In the old Beat standard, On The Road, Kerouac’s first-person narrator is a kind of pilgrim moving through geo-spiritual space. Deliverance is a geographical horizon that always recedes from his grasp. It isn’t in Denver and the people he meets in Denver. It isn’t in San Francisco. Surely it’s in the next city, as Kerouac’s protagonist ricochets eastward. Zen too has its path, its pilgrim and its goal; and monks who walk great distances from monastery to monastery in search of the master who’ll ignite in them the spark of enlightenment. As runners, we’re used to negotiating a kind of fitness-spiritual space. We chase deliverance now in this marathon program, now in that method aimed at straightening some feature of our crooked form. This summer we’ll finally run without injury. This fall, in this city, we’ll be in shape to run our PR marathon. This will be the year when, at long last, we’ll qualify for Boston. We follow, for years and for decades, scores of plans, often contradictory, like the fingers that pointed the Conquistadors on to hundreds of false El Dorados, the imaginary cities of gold that endlessly diverted them. This is the receding horizon to which we runners are susceptible to being drawn. The space we seek is the one in which some master alchemist finally teaches us the trick to transforming our dirt into gold.

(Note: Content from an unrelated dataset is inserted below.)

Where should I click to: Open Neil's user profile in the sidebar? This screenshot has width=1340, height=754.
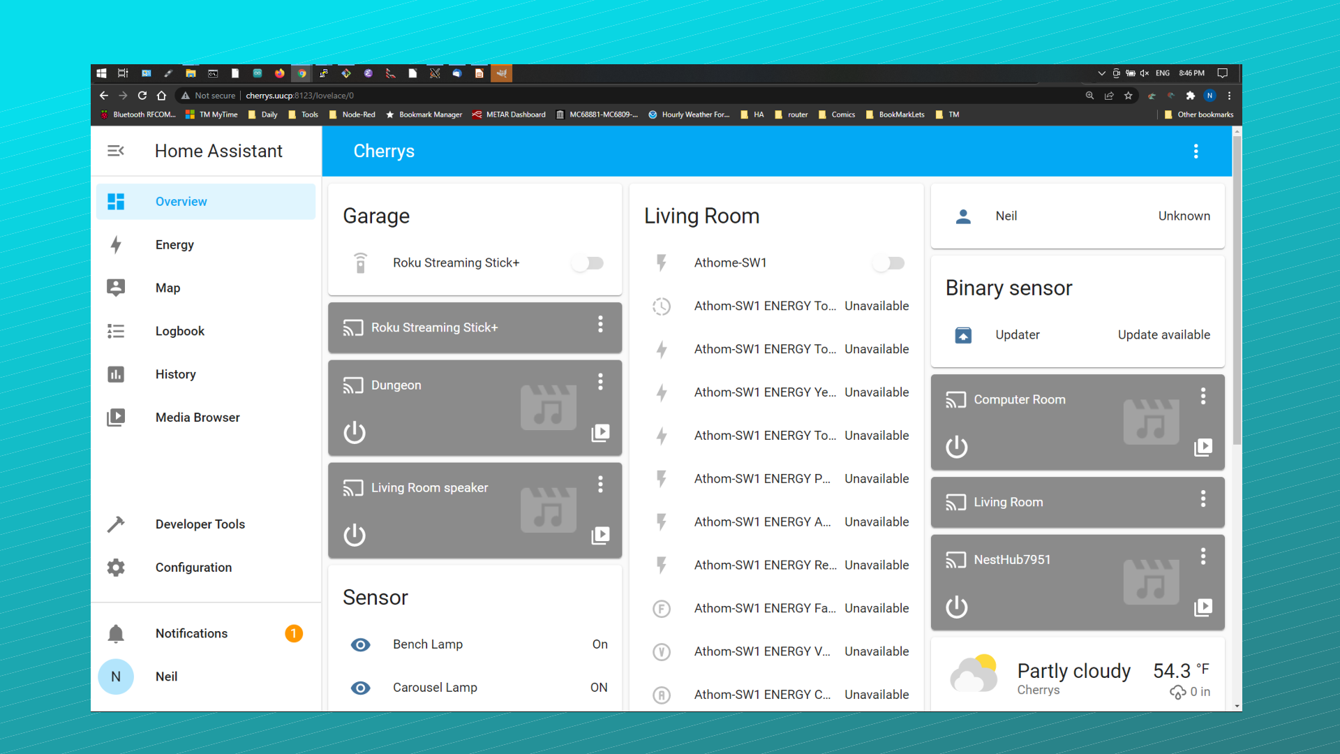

Try to find it in the Copper Canyons. It isn’t there. In the lessons of the Tarahumara: Not there. In Born To Run: Again, no. As fine as these things are, the gold just isn’t there. As anyone who’s ever seen the film The Treasure of The Sierra Madre knows, it isn’t anywhere if we haven’t got it in us already (which of course we do, and must discover the fact in sequels of our own directing). And when we don’t find the gold where we thought we’d find it, there’s only one thing to do: keep moving. From Kerouac to McDougal to you and me, we are all on the road.